In terms of s 40 of the Act, a prospecting or discovery or registration notice posted on a notice board shall be fixed on a peg. The notices shall be distinctly and legibly written, printed or painted. Paper or other material which is liable to be washed off, or writing liable to be rendered illegible by rain or exposure, shall not be deemed to be a proper marking.
In terms of s 45 of the Act, within thirty-one days of posting a registration notice, the holder of a mining location may, on payment of the prescribed fee, apply to the first respondent for a certificate of registration. The documents to be lodged with such an application include, among others, copies of the prospecting licence, discovery notice, registration notice, a map of the block, drawn to the prescribed scale, and the consent of the owner of the land on which the area falls, where such consent is required.
Thus, it appears that the application for the registration of a miming block is preceded by, among other things, the posting of notices and pegging.

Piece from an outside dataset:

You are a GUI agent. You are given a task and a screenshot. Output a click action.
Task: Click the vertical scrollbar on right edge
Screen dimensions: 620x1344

In court, the third respondent suggested that his notices may have been washed away by the rain or destroyed by the weather by the time that the applicant allegedly went to the area accompanied by the prisons officials. However, no such information had been given in the notice of opposition. It was evidence from the Bar. When I queried this, he did not persist with that submission. At any rate, such evidence would not assist the third respondent in view of the provisions of s 40 of the Act which say, in my own words, for the purposes of posting notices, the use of material that may be prone to the vagaries of the weather is not considered to be proper marking.
However, there appeared to exist a conflict of fact whether or not the third respondent had pegged the area when the registration certificates were eventually issued. The third respondent said he had. The applicant disputed it. The absence of any affidavits from the first and second respondents has not helped matters. It has not been altogether possible to determine what exactly was the information that the first respondent had at his disposal, other than the mere fact that third respondent’s application for registration had been first in time, which influenced him to conclude that there had been over-pegging on current blocks.
But on those disputed facts, I am prepared to adopt a robust, common sense approach, and resolve the apparent conflict in favour of the applicant. In Zimbabwe Bonded Fibreglass[Pvt] Ltd v Peech[2] GUBBAY JA stated as follows[3]:
“It is, I think, well established that in motion proceedings a court should endeavour to resolve the dispute raised in affidavits without the hearing of evidence. It must take a robust and common sense approach and not an over fastidious one; always provided that it is convinced that there is no real possibility of any resolution doing an injustice to the other party concerned.”
See also Room Hire Co [Pty] Ltd v Jeppe Street Mansions [Pty] Ltd[4]; Masukusa v National Foods Ltd & Anor[5] and Van Niekerk v Van Niekerk & Ors[6].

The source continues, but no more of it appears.